06 July 2011

The conference(s) post: ACL and ICML

I'm using ACL/ICML as an excuse to jumpstart my resumed, hopefully regular, posting.  The usual "I didn't see/read everything" applies to all of this.  My general feeling about ACL (which was echoed by several other participants) was that the program was quite strong, but there weren't many papers that really stood out as especially great.  Here are some papers I liked and some attached thoughts, from ACL:

P11-1002 [bib]: Sujith Ravi; Kevin Knight
Deciphering Foreign LanguageThis paper is about building MT systems without parallel data.  There's been a bunch of work in this area.  The idea here is that if I have English text, I can build an English LM.  If you give me some French text and I hallucinate a F2E MT system, then it's output had better score high on the English LM.
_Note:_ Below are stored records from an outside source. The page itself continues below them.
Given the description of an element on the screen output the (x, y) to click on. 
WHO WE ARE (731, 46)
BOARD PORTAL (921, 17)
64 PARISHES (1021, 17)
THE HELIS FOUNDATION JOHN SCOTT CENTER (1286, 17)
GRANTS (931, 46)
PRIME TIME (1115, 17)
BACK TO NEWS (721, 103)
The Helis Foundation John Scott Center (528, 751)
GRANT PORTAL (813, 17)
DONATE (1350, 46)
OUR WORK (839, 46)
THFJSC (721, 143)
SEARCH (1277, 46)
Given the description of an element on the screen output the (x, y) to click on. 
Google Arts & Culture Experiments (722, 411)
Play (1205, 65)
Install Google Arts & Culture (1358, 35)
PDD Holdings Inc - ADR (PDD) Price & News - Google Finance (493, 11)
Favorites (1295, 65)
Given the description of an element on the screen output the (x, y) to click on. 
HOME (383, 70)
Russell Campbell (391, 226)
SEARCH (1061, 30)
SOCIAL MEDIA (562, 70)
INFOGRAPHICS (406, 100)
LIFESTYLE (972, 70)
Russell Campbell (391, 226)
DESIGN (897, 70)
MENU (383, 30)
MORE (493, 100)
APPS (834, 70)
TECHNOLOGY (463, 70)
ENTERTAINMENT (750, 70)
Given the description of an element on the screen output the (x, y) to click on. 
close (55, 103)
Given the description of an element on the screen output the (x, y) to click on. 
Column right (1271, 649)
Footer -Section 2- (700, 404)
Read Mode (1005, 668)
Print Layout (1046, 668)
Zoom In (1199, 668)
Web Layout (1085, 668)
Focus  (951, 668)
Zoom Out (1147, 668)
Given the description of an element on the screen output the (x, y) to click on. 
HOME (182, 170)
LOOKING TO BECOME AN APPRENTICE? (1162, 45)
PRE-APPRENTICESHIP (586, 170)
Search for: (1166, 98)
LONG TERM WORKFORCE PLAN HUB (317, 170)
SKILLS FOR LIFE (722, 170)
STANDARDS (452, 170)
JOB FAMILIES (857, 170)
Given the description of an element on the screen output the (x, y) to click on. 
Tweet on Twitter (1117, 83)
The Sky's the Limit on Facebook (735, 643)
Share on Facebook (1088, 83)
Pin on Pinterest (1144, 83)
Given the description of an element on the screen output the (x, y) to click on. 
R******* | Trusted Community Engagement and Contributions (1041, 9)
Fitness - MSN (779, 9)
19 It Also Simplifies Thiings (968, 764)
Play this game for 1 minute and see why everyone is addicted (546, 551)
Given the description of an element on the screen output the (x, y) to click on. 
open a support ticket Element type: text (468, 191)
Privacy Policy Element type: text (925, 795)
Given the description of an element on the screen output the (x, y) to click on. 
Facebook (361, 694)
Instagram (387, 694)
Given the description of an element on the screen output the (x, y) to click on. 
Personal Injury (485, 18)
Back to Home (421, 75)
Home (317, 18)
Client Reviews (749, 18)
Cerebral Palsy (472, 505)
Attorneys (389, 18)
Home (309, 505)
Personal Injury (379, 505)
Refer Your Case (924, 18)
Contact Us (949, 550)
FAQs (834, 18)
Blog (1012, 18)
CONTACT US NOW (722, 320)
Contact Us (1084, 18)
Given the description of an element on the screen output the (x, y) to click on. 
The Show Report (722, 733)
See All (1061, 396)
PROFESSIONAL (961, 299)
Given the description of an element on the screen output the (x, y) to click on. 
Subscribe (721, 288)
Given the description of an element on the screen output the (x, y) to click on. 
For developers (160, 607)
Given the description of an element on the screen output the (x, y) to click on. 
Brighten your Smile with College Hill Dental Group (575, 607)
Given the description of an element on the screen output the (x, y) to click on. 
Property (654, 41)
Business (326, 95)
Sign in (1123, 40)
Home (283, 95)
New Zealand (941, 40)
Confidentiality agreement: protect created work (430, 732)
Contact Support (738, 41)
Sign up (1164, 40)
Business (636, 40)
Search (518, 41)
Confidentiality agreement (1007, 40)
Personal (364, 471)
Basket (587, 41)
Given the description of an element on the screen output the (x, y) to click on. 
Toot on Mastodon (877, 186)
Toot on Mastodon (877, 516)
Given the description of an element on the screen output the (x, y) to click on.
P11-1020 [bib] [dataset]: David Chen; William Dolan
Collecting Highly Parallel Data for Paraphrase Evaluation
Although this paper is about paraphrasing, the fun part is the YouTube stuff they did.  Read it and see :).

P11-1060 [bib]: Percy Liang; Michael Jordan; Dan Klein
Learning Dependency-Based Compositional Semantics
This paper is along the lines of semantic parsing stuff that various people (Ray Mooney, Luke Zettlemoyer/Mike Collins, etc.) have been doing.  It's a nice compositional model that is learned online.

P11-1099 [bib]: Vanessa Wei Feng; Graeme Hirst
Classifying arguments by scheme
This paper is about argumentation (in the "debate" sense) and identifying different argumentation types.  There are some nice correlations with discourse theory, but in a different context.

P11-2037 [bib]: Shu Cai; David Chiang; Yoav Goldberg
Language-Independent Parsing with Empty Elements
I'm really glad to see that people are starting to take this problem seriously again.  This falls under the category of "if you've ever actually tried to use a parser to do something then you need this."

Okay so that's not that many papers, but I did "accidentally" skip some sections.  So you're on your own for the rest.

For ICML, I actually felt it was more of a mixed bag.  Here are some things that stood out as cool:

Minimum Probability Flow Learning 
Jascha Sohl-Dickstein; Peter Battaglino; Michael DeWeese
This is one that I need to actually go read, because it seems too good to be true.  If computing a partition function ever made you squirm, read this paper.

Tree-Structured Infinite Sparse Factor Model 
XianXing Zhang; David Dunson; Lawrence Carin
This is trying to do factor analysis with tree factors; they use a "multiplicative gamma process" to accomplish it. This is something we tried to do a while ago, but could never really figure out how to do it.

Sparse Additive Generative Models of Text 
Jacob Eisenstein; Amr Ahmed; Eric Xing
The idea here is that if you're learning a model of text, don't re-learn the same "general background" distribution over and over again.  Then learn class- or topic-specific stuff as a sparse amendment to that background.

OptiML: An Implicitly Parallel Domain-Specific Language for Machine Learning 
Arvind Sujeeth; HyoukJoong Lee; Kevin Brown; Tiark Rompf; Hassan Chafi; Michael Wu; Anand Atreya; Martin Odersky; Kunle Olukotun
Six more words: Most authors ever on ICML paper.

Generalized Boosting Algorithms for Convex Optimization 
Alexander Grubb; Drew Bagnell
Suppose you want to boost something that's non-smooth?  Now you can do it.  Has nice applications in imitation learning, which is I suppose why I like it.

Learning from Multiple Outlooks 
Maayan Harel; Shie Mannor
This is a nice approach based on distribution mapping to the problem of multiview learning when you don't have data with parallel views.  (I'm not sure that we need a new name for this task, but I still like the paper.)

Parsing Natural Scenes and Natural Language with Recursive Neural Networks
Richard Socher; Cliff Chiung-Yu Lin; Andrew Ng; Chris Manning
This is basically about learning compositional semantics for vector space models of text, something that I think is really interesting and understudied (Mirella Lapata has done some stuff).  The basic idea is that if "red" is embedded at position x, and "sparrow" is embedded at y, then the embedding of the phrase "red sparrow" should be at f([x y]) where f is some neural network.  Trained to get good representations for parsing.

Please reply in comments if you had other papers you liked!!!


Justin said...

What do you think about the text generating RNNs from an NLP perspective?

Charles Sutton said...

Thanks for the pointer the Sohl-Dickstein et al paper. I wouldn't say it's too good to be true. It's kind of like contrastive divergence, except that it's based on deterministic optimization of the associated objective function, which is a nice idea. It's only practical if the MCMC kernel you're using is "sparse" in some sense, which is a bit of a limitation.